Hilflose Betrachtung des Geschehens durch den Kaiser

Gerade damals glaubte ich den Kaiser selbst in einem Fenster des Palastes gesehen zu haben; niemals sonst kommt er in diese äußeren Gemächer, immer nur lebt er in dem innersten Garten; diesmal aber stand er, so schien es mir wenigstens, an einem der Fenster und blickte mit gesenktem Kopf auf das Treiben vor seinem Schloß

Kritische Fragen aus der Sicht der Handwerker und Geschäftsleute vor dem Hintergrund der Untätigkeit des Kaisers

Wie wird es werden?«, fragen wir uns alle. »Wie lange werden wir diese Last und Qual ertragen? Der kaiserliche Palast hat die Nomaden angelockt, versteht es aber nicht, sie wieder zu vertreiben.
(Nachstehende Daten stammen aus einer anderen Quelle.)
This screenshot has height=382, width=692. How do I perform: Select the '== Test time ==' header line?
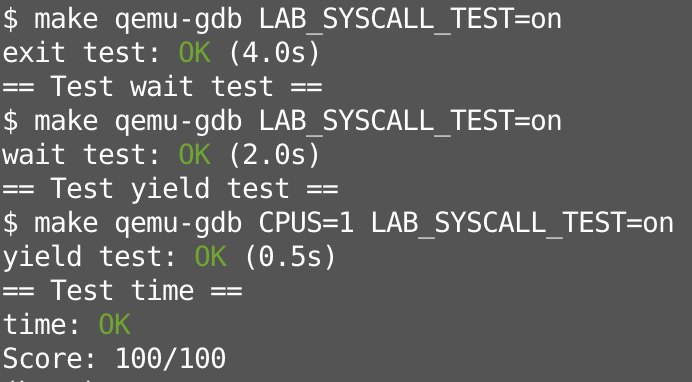(122, 291)
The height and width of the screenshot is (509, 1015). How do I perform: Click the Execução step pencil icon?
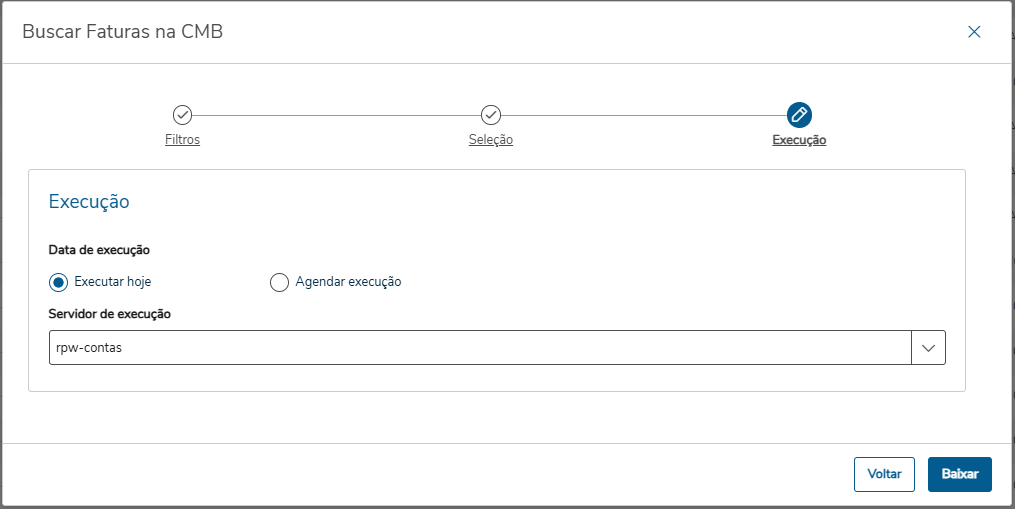799,115
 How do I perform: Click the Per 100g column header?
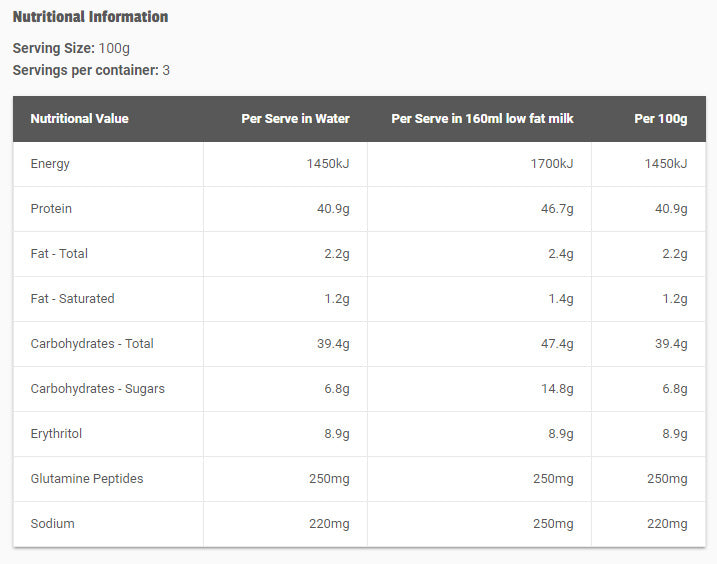(660, 119)
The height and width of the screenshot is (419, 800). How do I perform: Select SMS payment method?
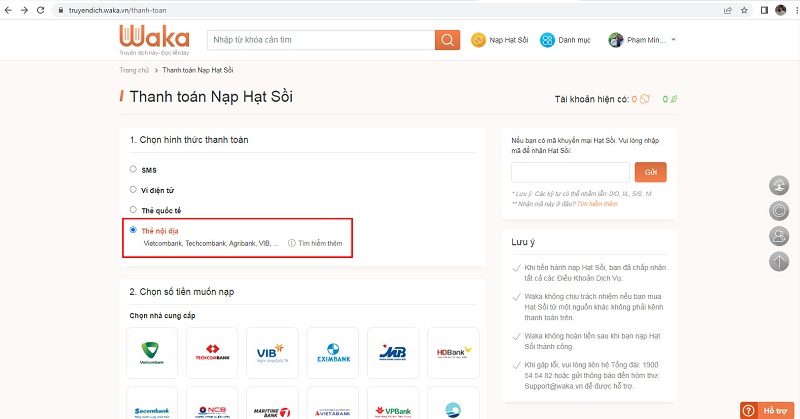click(x=134, y=170)
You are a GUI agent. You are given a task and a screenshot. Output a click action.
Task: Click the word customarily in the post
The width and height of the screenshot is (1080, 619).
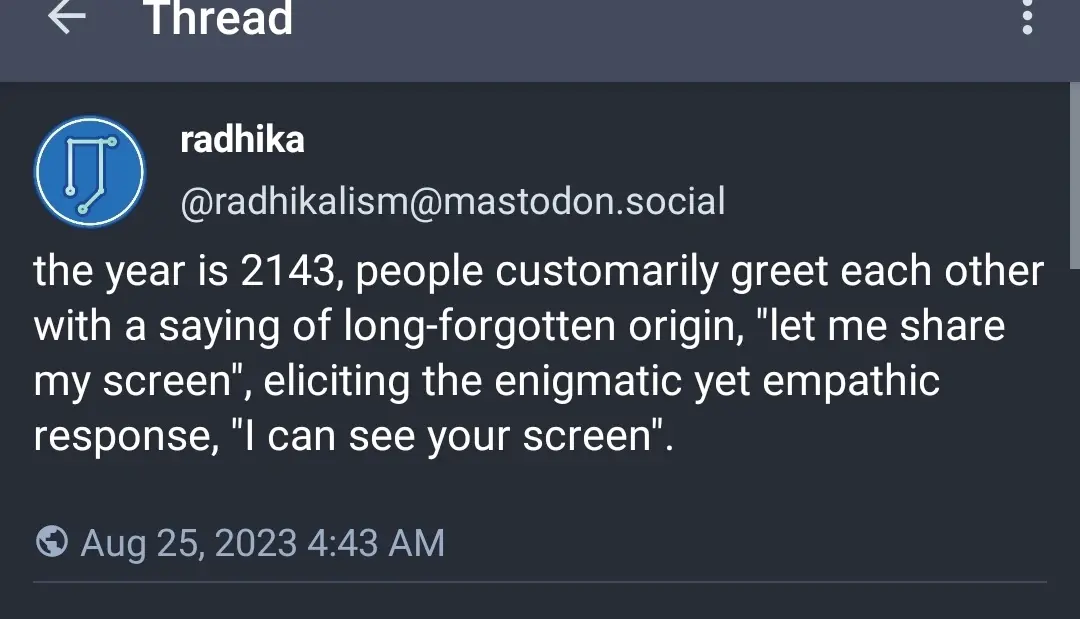[607, 271]
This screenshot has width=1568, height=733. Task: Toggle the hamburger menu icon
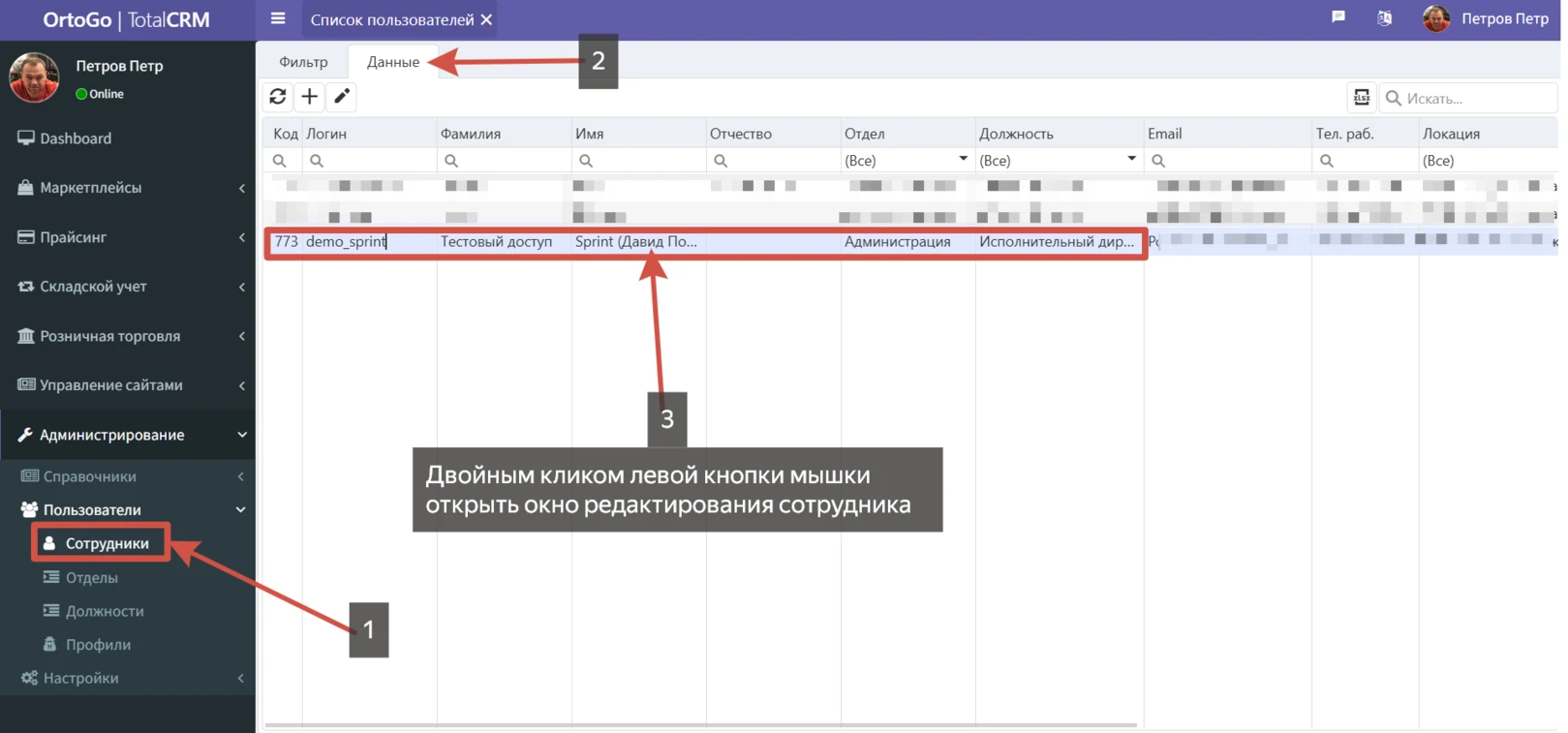coord(278,18)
Das Tor bleibt verschlossen; die Wache, früher immer festlich ein und ausmarschierend, hält sich hinter vergitterten Fenstern.

Gefühl der Überforderung

Uns Handwerkern und Geschäftsleuten ist die Rettung des Vaterlandes anvertraut; wir sind aber einer solchen Aufgabe nicht gewachsen; haben uns doch auch nie gerühmt, dessen fähig zu sein.